В качестве ее защитника и защитника Маргарет он вызвал Морелла на поединок, и, когда его противник отказался под предлогом различия в звании, по воле королевы Изабеллы, которой Маргарет рассказала о тайных притязаниях Морелла, он был неожиданно награжден высоким званием рыцаря испанского ордена Сант-Яго.
Более того: самое страстное его желание было удовлетворено – он получил возможность встретиться в честном и равном бою со своим врагом, которого он справедливо ненавидел, и биться с ним насмерть. Ему было также обещано, что через несколько дней Маргарет станет его женой, хотя могло случиться, что она будет носить это имя не больше часа. До тех пор им обещали безопасность и защиту от предательства и происков Морелла. Им было также обещано, что в любом случае им нигде и никогда не будет больше предъявлено никаких обвинений.
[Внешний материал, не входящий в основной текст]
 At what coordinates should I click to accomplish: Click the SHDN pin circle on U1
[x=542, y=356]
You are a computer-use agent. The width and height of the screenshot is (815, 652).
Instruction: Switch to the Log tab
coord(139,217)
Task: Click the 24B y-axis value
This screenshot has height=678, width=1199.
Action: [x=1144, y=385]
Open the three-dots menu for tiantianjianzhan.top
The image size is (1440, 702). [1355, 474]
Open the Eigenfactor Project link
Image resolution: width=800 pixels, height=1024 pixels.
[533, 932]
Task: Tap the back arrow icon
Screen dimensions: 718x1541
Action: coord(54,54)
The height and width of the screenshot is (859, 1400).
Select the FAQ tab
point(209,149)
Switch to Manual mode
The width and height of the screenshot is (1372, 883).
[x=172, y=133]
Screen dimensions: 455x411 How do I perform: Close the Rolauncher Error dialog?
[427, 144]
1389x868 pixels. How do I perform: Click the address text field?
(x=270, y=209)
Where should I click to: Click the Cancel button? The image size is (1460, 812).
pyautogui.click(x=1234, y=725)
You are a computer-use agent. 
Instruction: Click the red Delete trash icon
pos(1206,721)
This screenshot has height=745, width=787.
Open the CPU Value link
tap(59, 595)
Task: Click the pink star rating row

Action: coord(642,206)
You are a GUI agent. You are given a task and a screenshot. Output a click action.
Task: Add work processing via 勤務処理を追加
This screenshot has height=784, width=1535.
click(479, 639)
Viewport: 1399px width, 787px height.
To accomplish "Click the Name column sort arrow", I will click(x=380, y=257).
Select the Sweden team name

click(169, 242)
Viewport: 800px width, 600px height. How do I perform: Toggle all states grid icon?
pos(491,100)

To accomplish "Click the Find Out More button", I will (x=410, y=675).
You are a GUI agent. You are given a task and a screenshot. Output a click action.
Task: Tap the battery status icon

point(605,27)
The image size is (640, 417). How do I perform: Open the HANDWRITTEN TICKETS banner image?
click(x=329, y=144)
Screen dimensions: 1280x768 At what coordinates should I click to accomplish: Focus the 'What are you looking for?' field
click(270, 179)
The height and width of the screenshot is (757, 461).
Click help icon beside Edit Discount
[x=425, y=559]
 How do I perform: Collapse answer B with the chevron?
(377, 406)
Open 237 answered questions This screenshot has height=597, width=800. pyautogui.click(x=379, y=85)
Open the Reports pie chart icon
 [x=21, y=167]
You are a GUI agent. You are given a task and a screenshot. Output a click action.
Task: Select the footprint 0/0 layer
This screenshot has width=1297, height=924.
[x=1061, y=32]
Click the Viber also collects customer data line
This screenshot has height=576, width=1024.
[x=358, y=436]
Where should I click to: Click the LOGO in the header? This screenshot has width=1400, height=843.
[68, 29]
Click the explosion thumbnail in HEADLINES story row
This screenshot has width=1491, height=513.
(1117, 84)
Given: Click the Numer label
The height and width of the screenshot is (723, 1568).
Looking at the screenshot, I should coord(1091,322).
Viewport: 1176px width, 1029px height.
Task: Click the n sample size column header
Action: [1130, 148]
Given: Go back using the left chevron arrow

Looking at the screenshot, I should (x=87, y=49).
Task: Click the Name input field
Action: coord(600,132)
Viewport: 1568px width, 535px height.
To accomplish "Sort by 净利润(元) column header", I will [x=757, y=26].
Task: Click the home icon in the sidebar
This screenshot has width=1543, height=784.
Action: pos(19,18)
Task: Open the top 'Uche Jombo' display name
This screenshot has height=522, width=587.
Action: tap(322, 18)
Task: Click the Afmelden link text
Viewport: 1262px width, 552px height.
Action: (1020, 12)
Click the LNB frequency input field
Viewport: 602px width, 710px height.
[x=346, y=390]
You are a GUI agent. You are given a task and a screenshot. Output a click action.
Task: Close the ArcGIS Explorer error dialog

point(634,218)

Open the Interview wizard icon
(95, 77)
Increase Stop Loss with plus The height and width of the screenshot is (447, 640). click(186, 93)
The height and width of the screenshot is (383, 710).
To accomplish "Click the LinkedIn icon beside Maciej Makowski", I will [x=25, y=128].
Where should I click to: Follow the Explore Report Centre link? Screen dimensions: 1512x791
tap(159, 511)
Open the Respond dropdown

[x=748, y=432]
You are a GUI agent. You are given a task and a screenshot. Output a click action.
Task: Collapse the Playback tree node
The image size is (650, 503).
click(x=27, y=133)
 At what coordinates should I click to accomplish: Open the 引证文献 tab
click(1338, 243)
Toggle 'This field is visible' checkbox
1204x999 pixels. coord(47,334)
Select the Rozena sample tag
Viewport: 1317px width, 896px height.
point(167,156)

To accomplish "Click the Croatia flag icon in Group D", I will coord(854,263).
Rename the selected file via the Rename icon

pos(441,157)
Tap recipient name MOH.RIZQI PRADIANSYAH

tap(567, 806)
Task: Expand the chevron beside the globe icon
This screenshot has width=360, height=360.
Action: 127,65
И, наконец, когда уже все, казалось, кончилось благополучно, не считая предстоящего поединка, о котором он, привыкший к подобных вещам, меньше всего думал, когда в конце концов его чаша, очищенная от грязи и песка, наполнилась красным вином битвы и любви, когда она была уже почти у его уст, судьба подменила ее и наполнила отравой и желчью. Кастелл, отец его невесты, человек, которого он любил, был брошен в подвалы инквизиции, откуда – Питер хорошо это знал – он мог выйти только в желтом балахоне, «переданным в руки светской власти», чтобы погибнуть медленной и мучительной смертью на костре в Квемадеро, где сжигали еретиков.